An indefensible waste

By Klaus Janberg, May 8, 2015

In Round Two, Baldev Raj and P.R. Vasudeva Rao continued to claim that plutonium reprocessing and breeder reactors offer significant benefits in waste reduction. They also downplayed the economic challenges and proliferation risks associated with breeders and reprocessing. Their views on these issues do not hold up to scrutiny.

Regarding waste, Raj and Rao discussed the failure so far to open the Yucca Mountain nuclear waste repository in the United States. "If all countries with nuclear power sectors adopt a once-through fuel cycle," they wrote, "many Yucca Mountains will be required for waste disposal," which they called "hardly feasible." So doesn't it make sense, their argument runs, to reduce waste volumes through reprocessing? But the fact is that no geological repository for high-level waste is operating anywhere in the world. So what would it matter if waste volumes were reduced through reprocessing? Then again, as I argued in Round Two, a full accounting of waste streams shows that the once-through fuel cycle produces lower waste volumes than breeders and reprocessing.

In any event, a better approach to the waste problem is dry cask storage. A typical nuclear power plant, operating for 50 years, produces waste that, stored in dry casks, could fit in a plant's empty turbine hall. Moreover, this method of storage does not produce the many operational and dismantling wastes that are involved in reprocessing.

Regarding economics, Raj and Rao wrote that "operational experience with reprocessing plants around the world is inadequate" to conclude they are more expensive than light water reactors and the once-through cycle. "France," they wrote, "has pursued a commercial-scale reprocessing and recycling program with good success." I will agree that UP3, France's reprocessing facility for foreign customers, has been a surprising technical success. But commercially, the story is very different. I can testify to this, having been personally involved with the facility to some extent. At one time, France was able to sign reprocessing customers to contracts under cost-plus terms—the customers assumed all risks, from licensing on through to dismantling—because the customers' governments compelled them to sign. These contracts, which never would have been concluded without government pressure, are now expired or expiring. New customers in sufficient numbers are not in the offing, and the French national electricity utility shows no great enthusiasm to fill the order void. And meanwhile, reprocessing facilities in other countries—West Valley in the United States and Sellafield in the United Kingdom—were total failures.

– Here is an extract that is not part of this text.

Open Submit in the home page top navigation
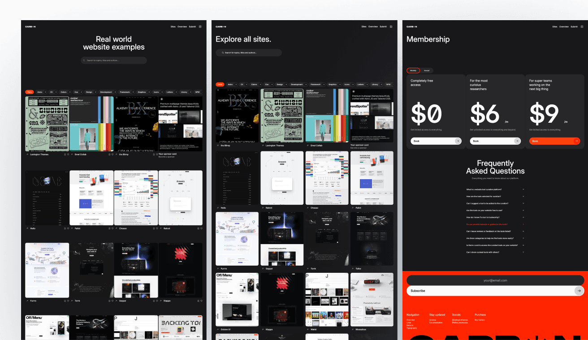The width and height of the screenshot is (588, 340). [192, 26]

When it comes to proliferation, Raj and Rao argued that plutonium recycling is a "nonproliferation measure"—but, as Hui Zhang has already pointed out, plutonium must be separated before it can be recycled, making it much more susceptible to misuse than if it were still contained in spent fuel. Again, dry cask storage is a better option. Spent fuel's high radioactivity protects it against theft for more than 150 years. Isn't a century and a half long enough to determine whether plutonium recycling is really necessary?

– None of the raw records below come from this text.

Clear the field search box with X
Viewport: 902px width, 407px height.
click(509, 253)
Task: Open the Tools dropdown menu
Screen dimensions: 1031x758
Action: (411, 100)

I am convinced that allocating large sums of money to fast breeder reactors over the next 30 years—a time period during which breeders and reprocessing cannot reach economic maturity—is an indefensible waste. Better alternatives for investment exist. I will not claim that Germany's Energiewende, or energy transformation, is an exemplary alternative. In fact, I consider it very wasteful. But investment should be directed toward the promising energy alternatives that do exist—not toward breeder reactors and plutonium reprocessing.